> **Aim**: List every line of the items that contains the string "coordinates", matching case exactly.

[Rows from a dataset]

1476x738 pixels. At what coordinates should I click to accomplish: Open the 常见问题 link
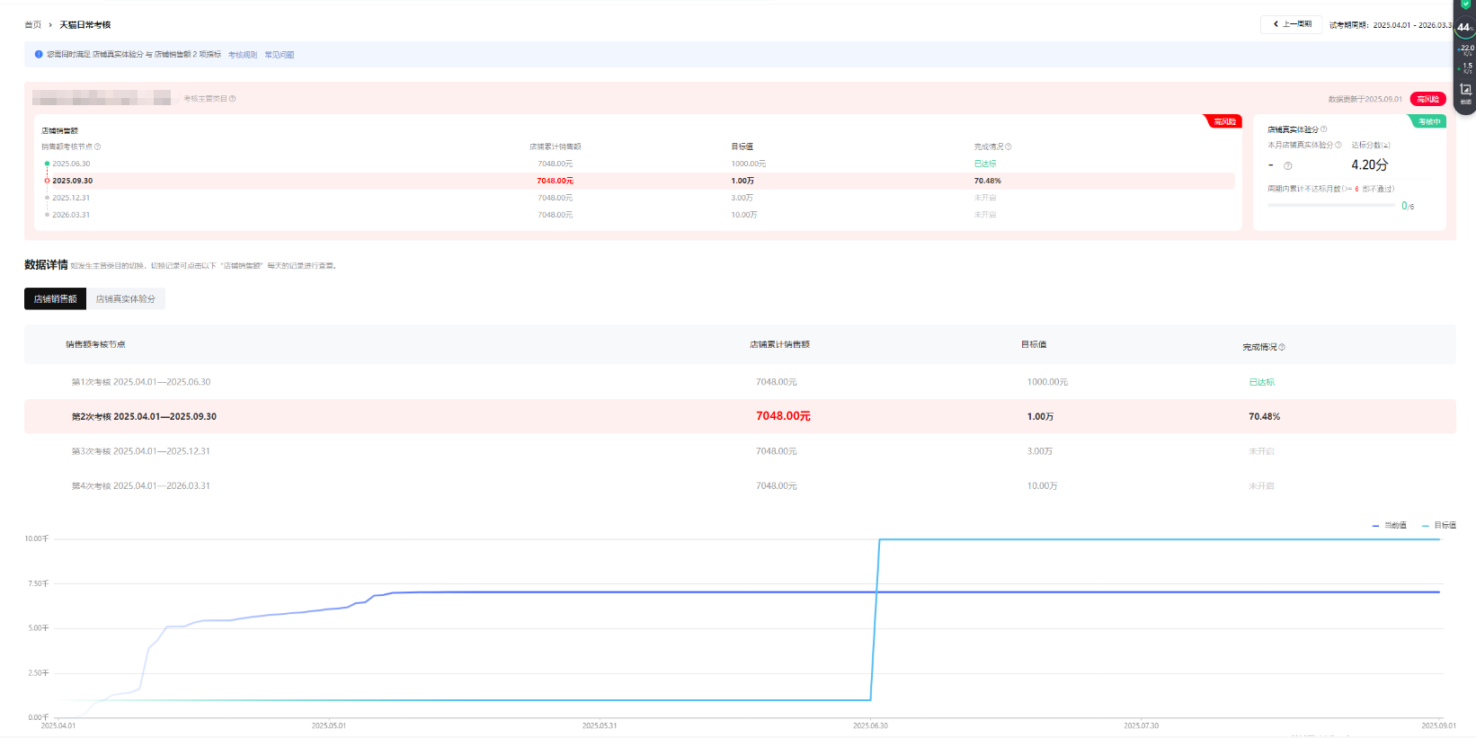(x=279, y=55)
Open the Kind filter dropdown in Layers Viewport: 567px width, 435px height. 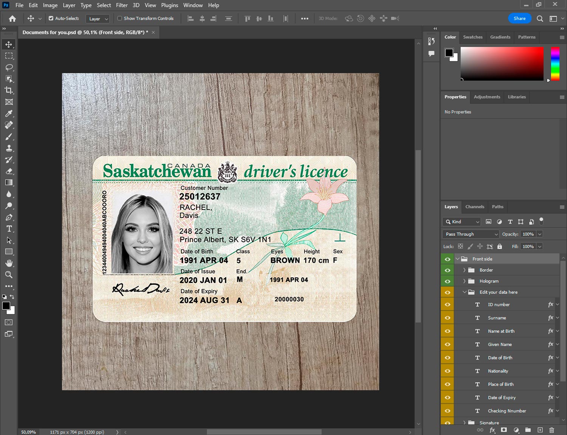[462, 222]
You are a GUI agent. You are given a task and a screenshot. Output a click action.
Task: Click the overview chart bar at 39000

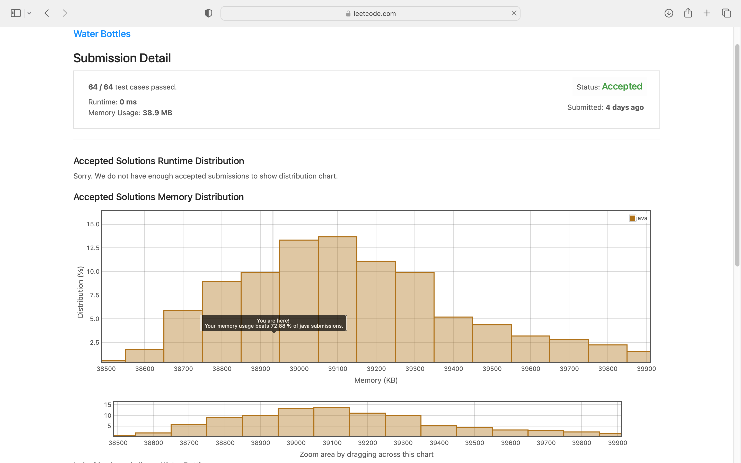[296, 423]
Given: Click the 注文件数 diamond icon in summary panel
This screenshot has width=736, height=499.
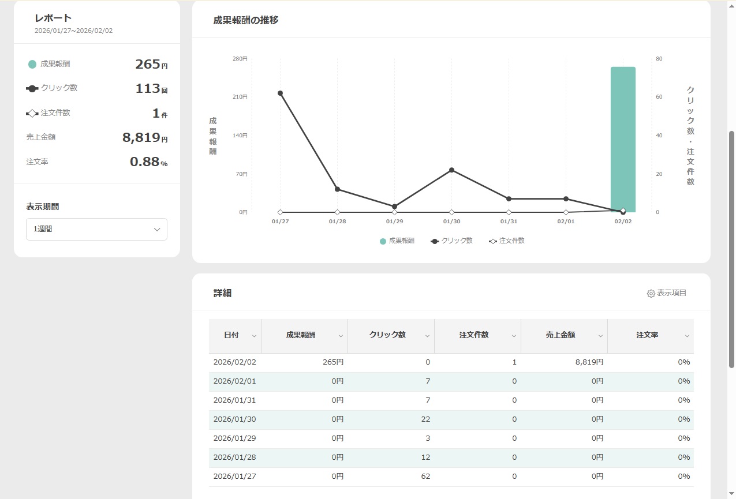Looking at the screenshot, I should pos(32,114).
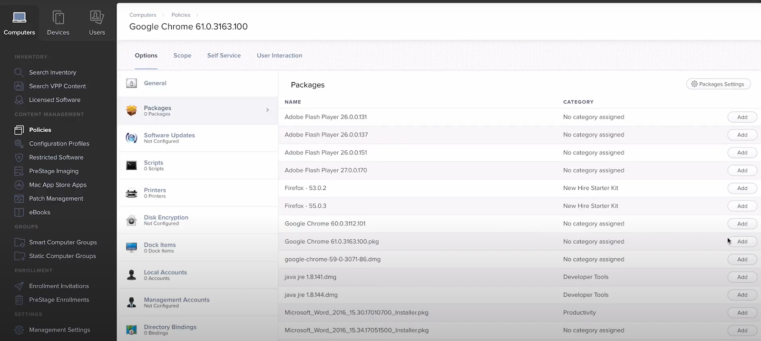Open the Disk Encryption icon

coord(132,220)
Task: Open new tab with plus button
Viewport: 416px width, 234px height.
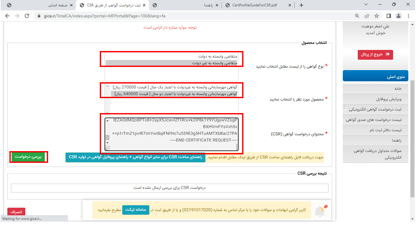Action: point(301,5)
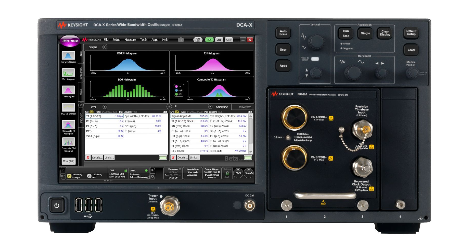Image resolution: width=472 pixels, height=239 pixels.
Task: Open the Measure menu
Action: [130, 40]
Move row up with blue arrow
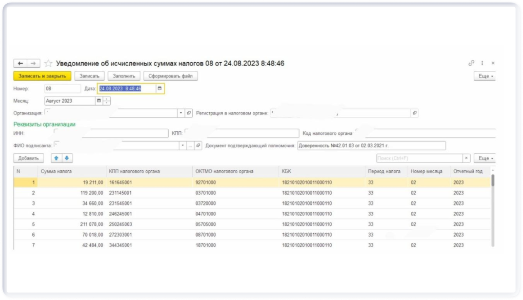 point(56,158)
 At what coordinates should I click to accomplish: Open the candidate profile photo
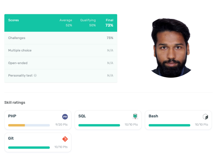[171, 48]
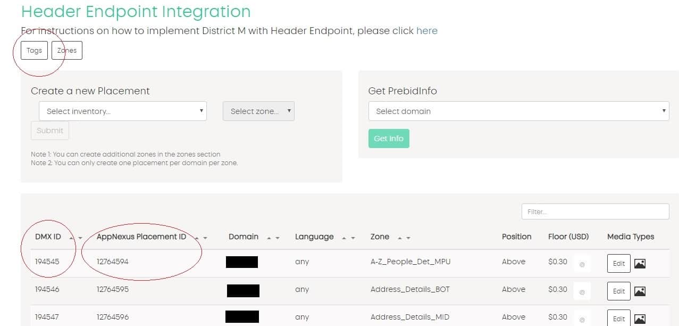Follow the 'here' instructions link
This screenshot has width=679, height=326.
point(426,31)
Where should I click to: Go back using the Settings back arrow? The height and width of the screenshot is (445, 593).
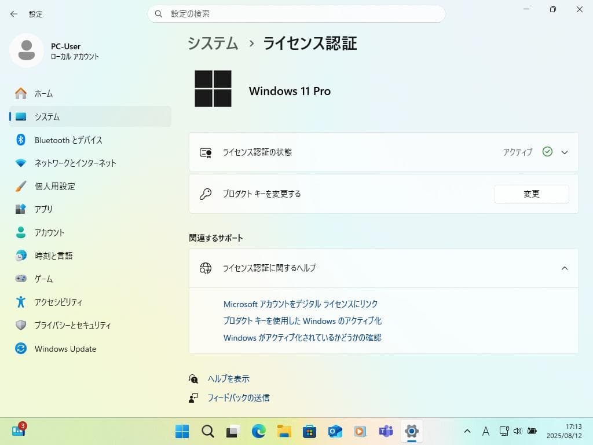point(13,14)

> **Result of the task**:
1476x738 pixels. At what coordinates should I click to accomplish: Open the 常见问题 link
 At what coordinates should I click to accomplish: Open the candidate profile photo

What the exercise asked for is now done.